Maximize Your Home Vegetable Gardening Space

Growing up we lived in a 3 bedroom row home in the city and although we did have a backyard, it wasn’t large enough to have the garden my dad had always wanted. What he did do though was take advantage of the space he did have using a few techniques that I am about to share with you. None of them were off the wall, crazy ideas, but all of them were practical easy to follow solutions.

One of the easiest things you can do right now without changing a thing is picking plants that have higher yields. If you can grow plants that grow more produce per plant then you will need to plant less of them. For instance, cherry tomato plants, peas, beans, zucchini, all have higher yields per plant. Therefore simply planting just one or two could produce all that you may need.
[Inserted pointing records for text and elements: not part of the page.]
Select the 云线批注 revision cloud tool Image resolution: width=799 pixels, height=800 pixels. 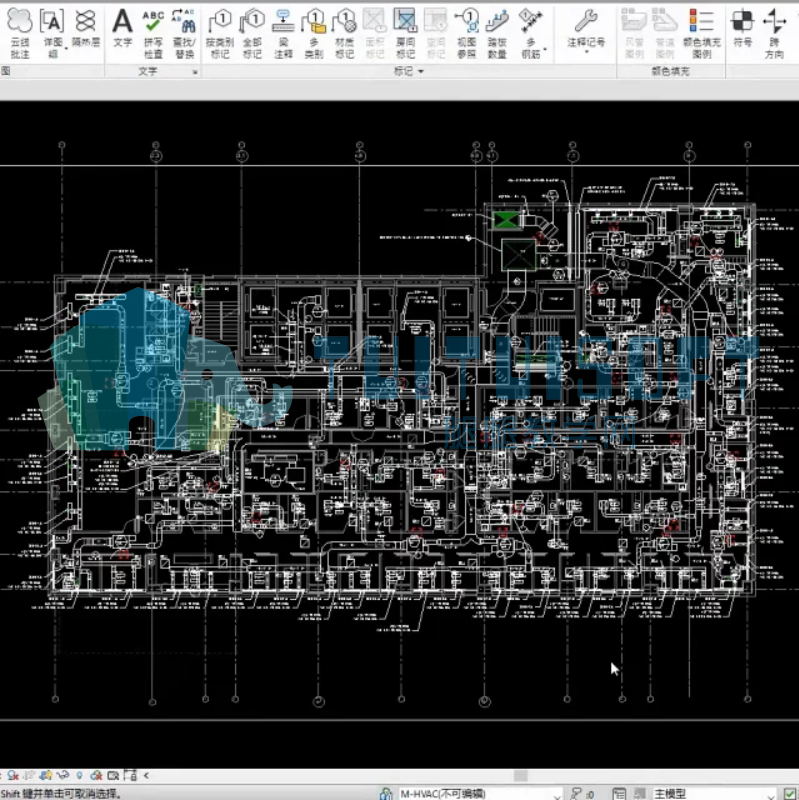19,34
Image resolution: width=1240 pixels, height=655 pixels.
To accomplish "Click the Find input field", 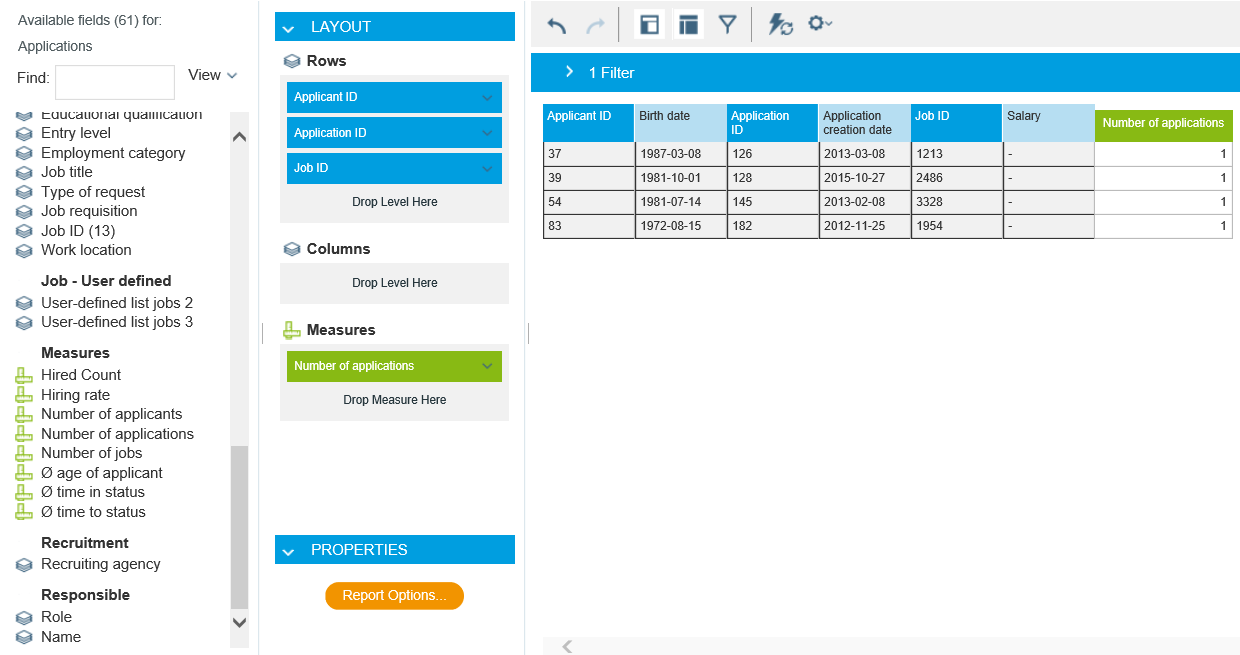I will tap(114, 82).
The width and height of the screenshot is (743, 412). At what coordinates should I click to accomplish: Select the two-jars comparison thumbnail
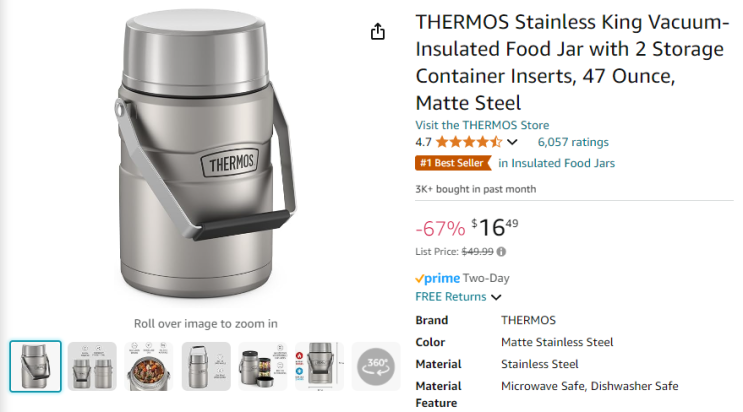(92, 366)
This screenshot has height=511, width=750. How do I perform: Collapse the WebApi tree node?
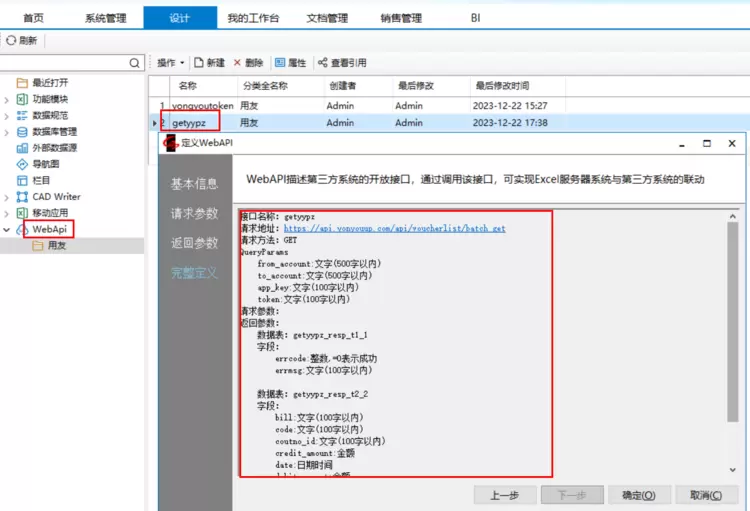[x=7, y=229]
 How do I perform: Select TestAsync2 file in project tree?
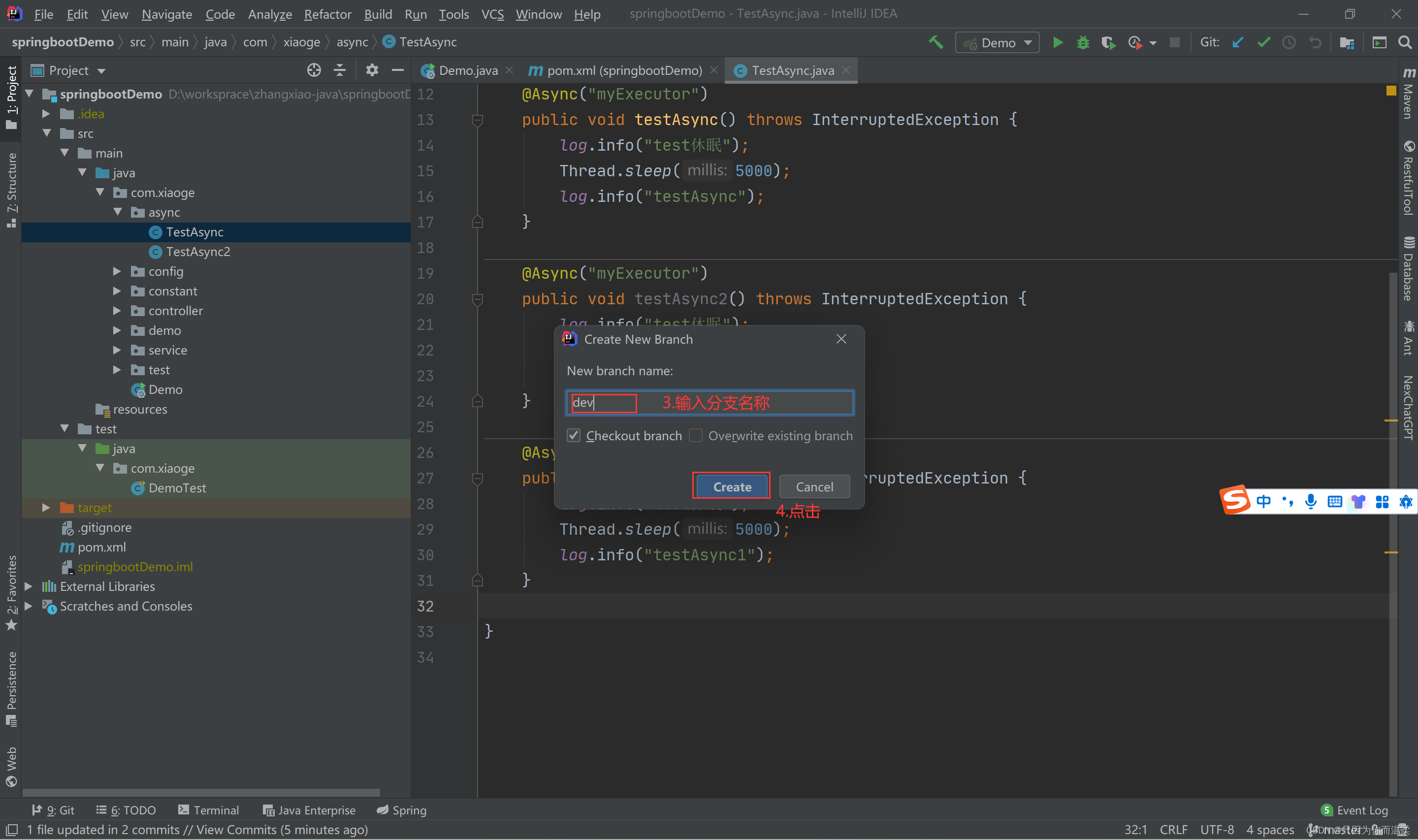coord(196,252)

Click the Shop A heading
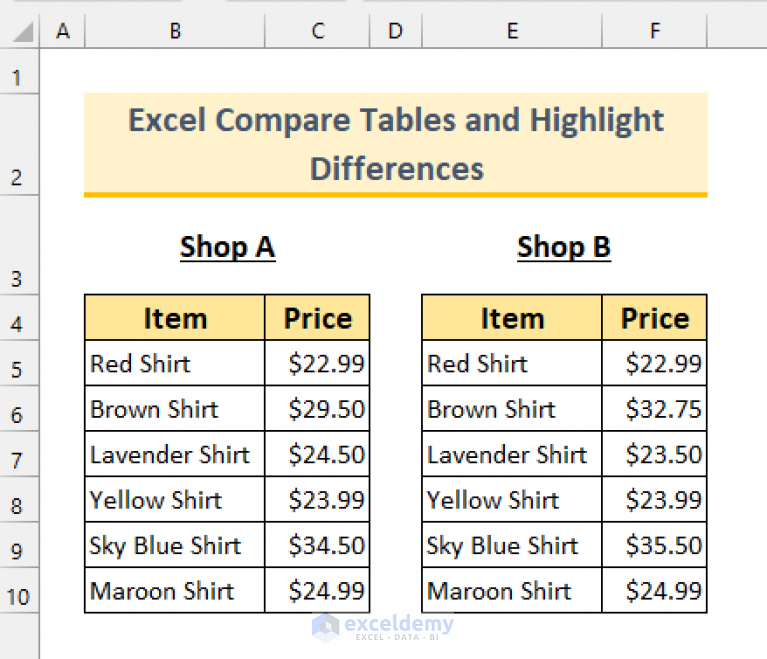(x=227, y=247)
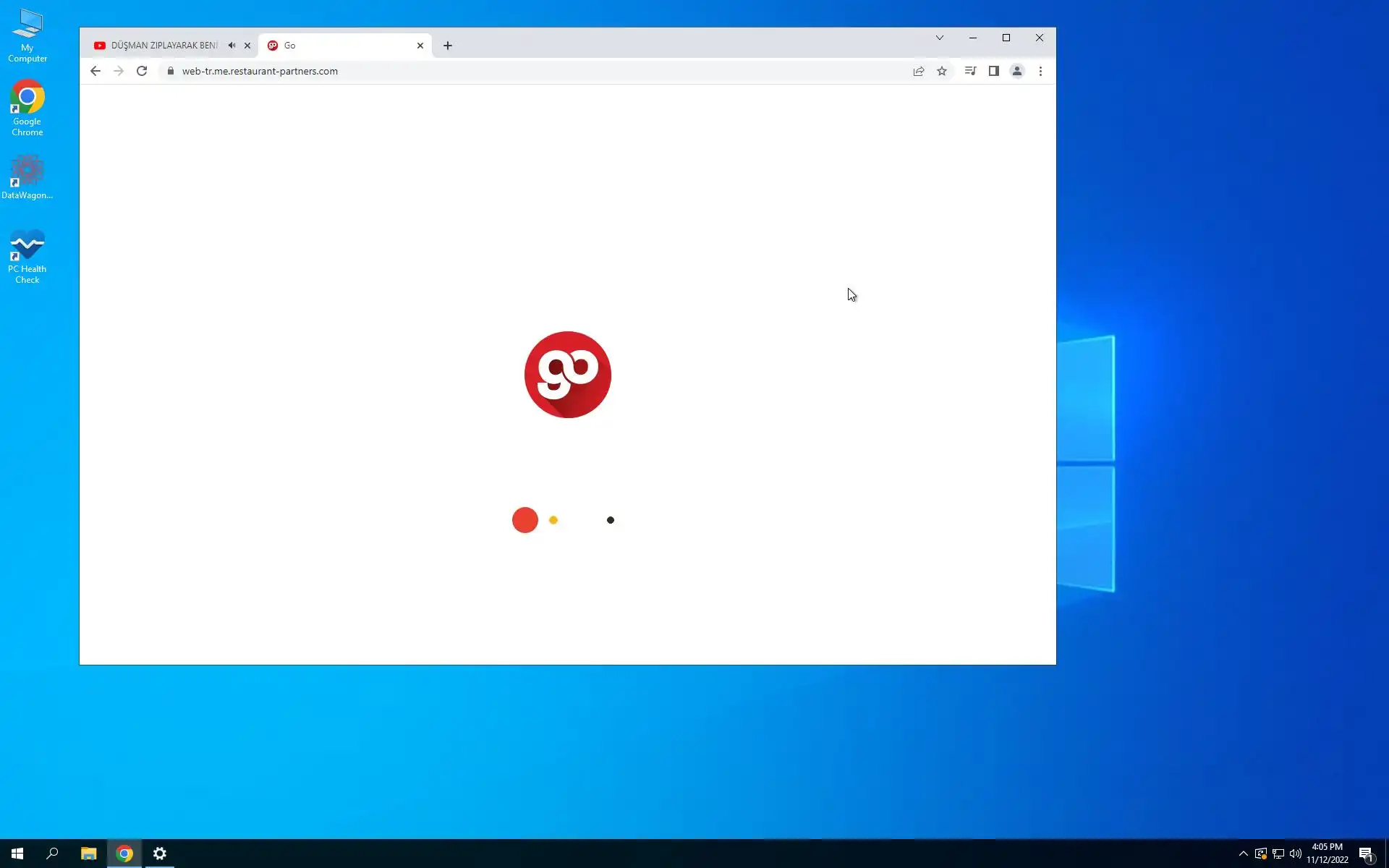Click the share page icon
Screen dimensions: 1389x868
point(919,71)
Do you companion plant? What you might ask? Companion planting is the process of planting vegetables next to one another that compliment each other as opposed to fighting for the same nutrients. For example you can plant royal burgundy beans in between your corn and then have the beans use the corn as their means of a trellis. Meaning that they, the beans, will use the corn plants as their pole to latch onto. Every vegetable plant has a companion vegetable plant that is suitable for optimal growth and maximizing space. You can check out that information on our website.

You should be rotating crops already from season to season for a variety of benefits, but you can also do an in season crop rotation. What this means is you plant your vegetables based on their temperature requirements, planting the cold tolerant plants when the weather is cooler and then replacing them (after they have been harvested of course) with warmer weather tolerant plants.

Learn how to grow vertically. You might be limited on the amount of space that you have, but the sky is literally the limit when you grow your plants vertically. Vegetable and fruit plants such as pumpkins and watermelons are called indeterminates because you do not know exactly how long the vine will grow. If you let them grow out horizontally they will take up a tremendous amount of space. Instead have them grow up a structure (strong enough to support them of course) and use all that vertical space to your advantage. This will allow you to grow more of them.

As you can see these are basic, common sense solutions to a real problem that many people face, and that is limited spacing. Following these suggestions and you will be well on your way to harvesting more fruits and vegetables from your garden in no time.